Les nuits sont les meilleurs moments d'une party... la salle plongée dans le noir, éclairée par le projecteur diffusant des démos non-stop et l'écran des moniteurs de ceux qui ont choisi de veiller, ou qui le doivent : devant rendre leur production avant le matin, sept heures, dernier délai, ils bossent toute la nuit les yeux penchés sur leur moniteurs, ou dans le viseur d'une caméra prêtée par le voisin pour l'occasion. Le lieu est plus calme, le chaos de musiques diverses s'est apaisé... elles sont désormais moins nombreuses, moins fortes, et donc plus distinctes dans la pièce. Environ la moitié des participants restent alors, embarqués ensemble dans le bateau de la passion, sur les flots de la nuit, noire comme ceux de café et de coca ingurgités... quand la buvette n'est pas fermée. D'où des rassemblements autours des ampoules hautes de celle ci pour se lamenter en cœur sur cet horrible malheur, sur cette situation catastrophique :) .

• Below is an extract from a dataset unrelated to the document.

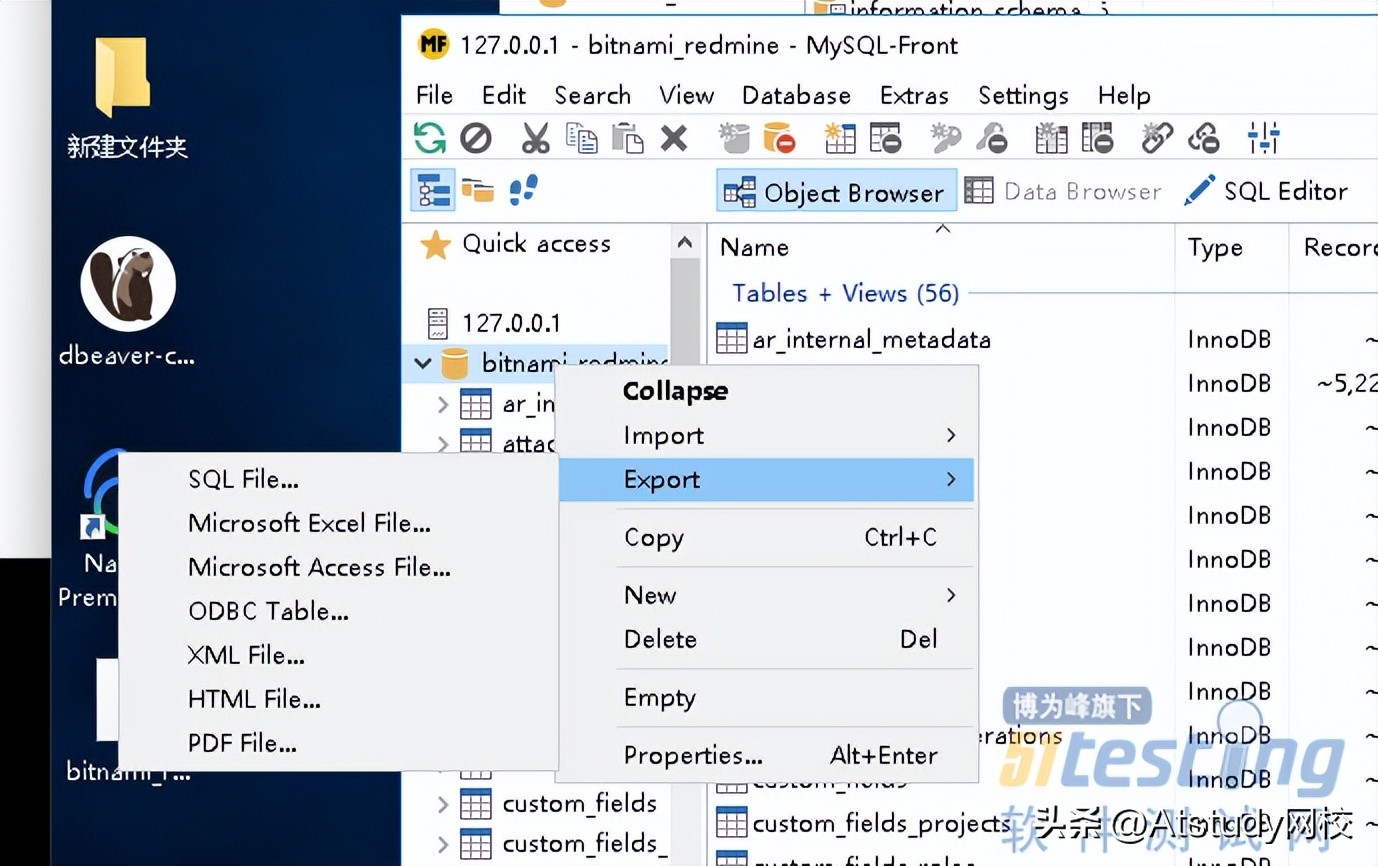Choose SQL File... export option
Viewport: 1378px width, 866px height.
[x=243, y=480]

Un smiley est à regarder la tête penchée sur la gauche, et l'on peut alors y voir une face souriante, les deux points sont les yeux, le tiret le nez, et la parenthèse est la bouche ; par exemple :-) Régulièrement utilisé sur Internet pour compenser, pour adoucir un propos qui pourrait être mal interprété, pour symboliser la joie ou quelque chose de rigolo. Déjà régulièrement utilisé en dehors de ce média entre personnes qui savent qu'elles vont se comprendre. C'est un symbole linguistique universel, une aide à la communication inter-langues si courante sur le net. Il est comme un langage des signes écrit. Dans la vie courante, la rencontre de deux étrangers baragouinant l'anglais conduit généralement à utiliser le langage animal qui est celui de l'expression corporelle, des attitudes, des grimaces caricaturales. De se faire comprendre par la manière de les dire. Internet a réinventé cela par écrit et :-) est donc joyeux, :-( triste, ;-) fait un clin d'œil, :*/ a la larme à l'œil, :-* fait un bisou et : # a trop bu hier soir... Si Internet prend vraiment l'ampleur qu'on lui prédit, le smiley pourrait s'implanter comme ponctuation internationale, au même titre qu'une virgule ou un point.

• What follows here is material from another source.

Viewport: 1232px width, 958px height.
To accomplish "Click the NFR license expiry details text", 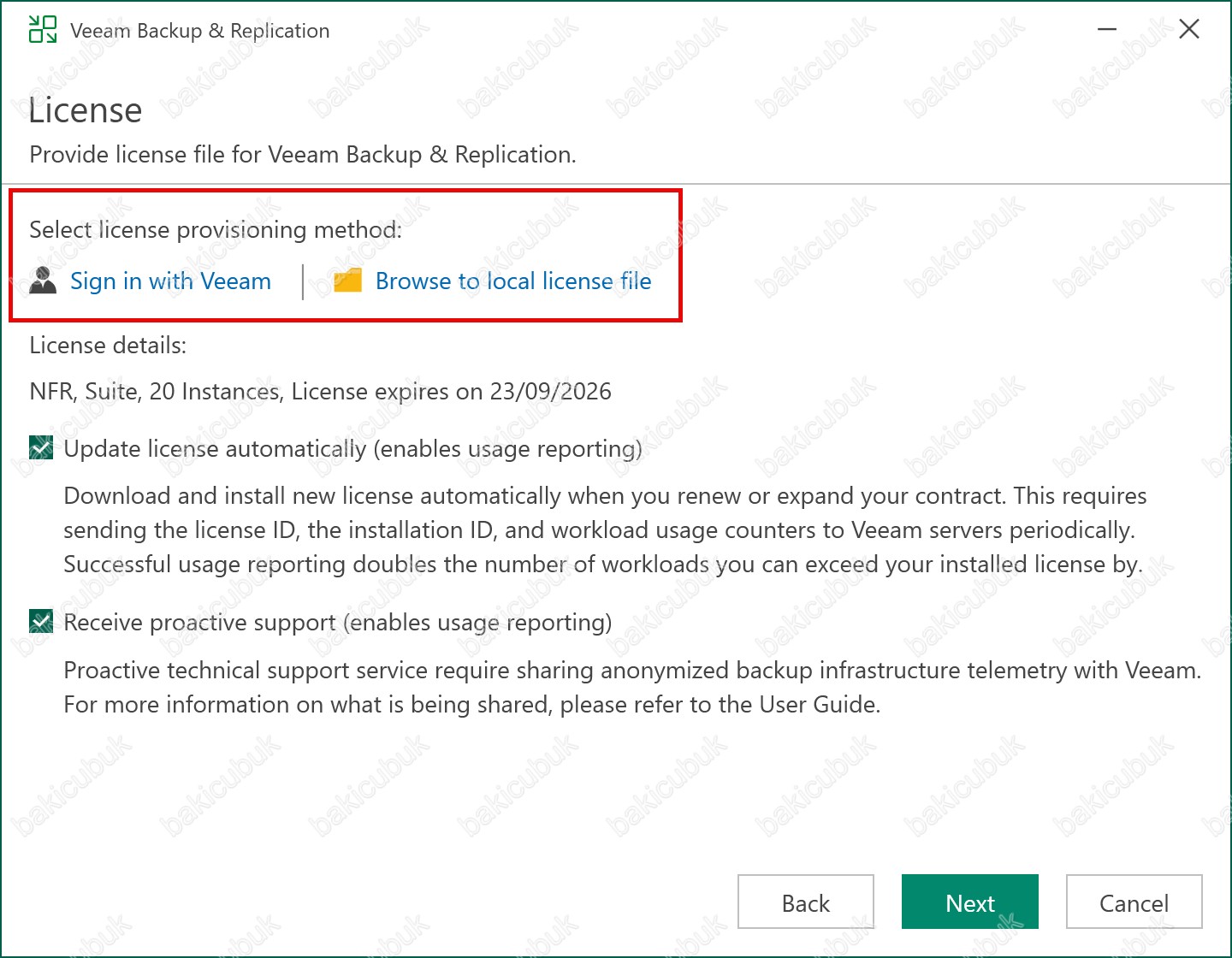I will pos(320,392).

Justement, lorsque au cours de la nuit, le manque de présence autour de soi donne envie de se regrouper, on se retrouve ensemble, chacun sur sa propre machine mais sur un même forum de discussion, en temps réel, ou l'on rencontre des coréens, des canadiens, des suédois, des australiens, des africains. Comme tous les humains quand ils se retrouvent dans la pénombre, les voisins de tables se regroupent autours des lumières de la vie : celle de son moniteur, des LEDs et voyants rouges, jaunes et verts de son Unitée Centrale, ceux de son modem, petits indicateurs de la présence d'une porte - quasi dimensionnelle - grande ouverte sur le monde. Alors que nous sommes physiquement enfermés dans une grande pièce gardée à l'entrée par un vigile de nuit, dans une ville endormie, aux côtés d'autres qui ont étés courageux, mais qui vaincus par deux jours de veille, sont la tête assoupie sur leur console éteinte.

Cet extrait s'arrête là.